A Different Approach to Decision-Making

Decision-making does not have to be daunting and stressful with these different approaches.

When we think about making a decision about something, we almost always think about two roads diverging. A fork in the road. A choice to make.

Metaphors like this can be very daunting and overwhelming. Decision-making as a process can be pressurising by itself. So instead of increasing the pressure with such heavy metaphors, why not think of some lighter metaphors for decision-making?

A Closet Full of Jackets:

As a conversation between authors Ryan Holiday and Tim Ferris brings to our notice in The Daily Stoic podcast, when we think about decisions, when we think about the ‘choosing one of the forks in the road’, we think going back on the ‘other’ road is not possible.

Ferris suggests that instead of the fork, the process of decision-making could be seen as a process of opening a closet and choosing the jacket you wish to put on. If you don’t like the jacket, you can always put it back and choose something else that suits your needs better. No drama, no do-or-die anxiety to deal with.
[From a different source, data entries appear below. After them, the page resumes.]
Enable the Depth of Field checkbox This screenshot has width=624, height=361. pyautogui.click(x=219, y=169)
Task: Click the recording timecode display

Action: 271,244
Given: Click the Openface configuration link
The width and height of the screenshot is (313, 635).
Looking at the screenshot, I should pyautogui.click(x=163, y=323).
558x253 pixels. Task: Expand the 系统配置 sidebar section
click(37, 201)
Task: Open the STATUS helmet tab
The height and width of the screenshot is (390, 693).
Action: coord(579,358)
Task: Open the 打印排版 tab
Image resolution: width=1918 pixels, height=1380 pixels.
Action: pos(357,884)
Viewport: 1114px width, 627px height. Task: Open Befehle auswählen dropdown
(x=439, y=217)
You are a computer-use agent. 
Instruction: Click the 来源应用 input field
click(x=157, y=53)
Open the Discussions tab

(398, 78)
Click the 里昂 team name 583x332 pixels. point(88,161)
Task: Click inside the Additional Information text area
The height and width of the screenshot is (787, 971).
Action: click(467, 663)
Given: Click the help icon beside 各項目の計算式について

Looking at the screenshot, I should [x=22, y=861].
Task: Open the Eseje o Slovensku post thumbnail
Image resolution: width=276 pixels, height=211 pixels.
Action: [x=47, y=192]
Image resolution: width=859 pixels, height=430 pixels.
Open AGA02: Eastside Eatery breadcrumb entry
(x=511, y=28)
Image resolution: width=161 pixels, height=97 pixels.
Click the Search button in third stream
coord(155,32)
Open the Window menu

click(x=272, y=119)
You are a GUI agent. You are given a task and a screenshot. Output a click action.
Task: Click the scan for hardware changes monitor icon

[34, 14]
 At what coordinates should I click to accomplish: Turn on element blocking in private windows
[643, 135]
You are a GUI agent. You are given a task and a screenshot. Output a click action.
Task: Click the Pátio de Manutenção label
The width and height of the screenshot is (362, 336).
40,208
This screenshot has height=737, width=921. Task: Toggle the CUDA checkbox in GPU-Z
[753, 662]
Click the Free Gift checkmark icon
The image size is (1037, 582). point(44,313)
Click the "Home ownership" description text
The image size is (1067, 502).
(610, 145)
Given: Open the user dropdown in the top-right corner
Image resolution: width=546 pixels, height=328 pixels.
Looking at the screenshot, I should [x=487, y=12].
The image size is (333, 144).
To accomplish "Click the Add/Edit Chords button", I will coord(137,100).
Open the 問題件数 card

Decision-making often is actually a matter of trial and error in the process; of choosing the right jacket from the closet.

It’s not a ‘wrong fork’ you chose- it’s actually just a different jacket that’s needed! Say, you decided to change your career, and it didn’t go according to plan and now you decide to go back to your old career. Viewing that decision as the ‘wrong fork’ would make you feel horrible about the change in plans. However, viewing it as the time to go back to wearing your old jacket would enable one to de-escalate the pressure, see it for what it is- an experience to learn from, instead of an experience to be bitter about. Just a jacket to change back to.

There are More than Two Forks on the road:

Some of us would still be sceptical of this approach. What if we don’t wish to go back? Some decisions are indeed irreversible.

In that case, one more approach comes in handy- why see only a two-forked road? Why not think of the forked road like a cutlery fork- having multiple forks, multiple arrows, each leading to a different outcome? Having a sense of more choices, instead of a ‘this or that’ approach would be freeing. There isn’t just a plan B, but also a plan C, D and E.

There are not just two roads diverging- there are perhaps four or five roads, and we have the choice to weigh in our options, and then make a decision.

So, the next time you find yourself at cross-roads and a decision must be made, remind yourself that you are not actually at cross-roads and are instead looking at a process of trial and error. You are looking at a vast closet full of different jackets to try out, and you just need to pick the one that helps you combat the weather. If it doesn’t, you can always go back and change! You are looking at a road with multiple forks, and you have a broad set of potential outcomes to choose from!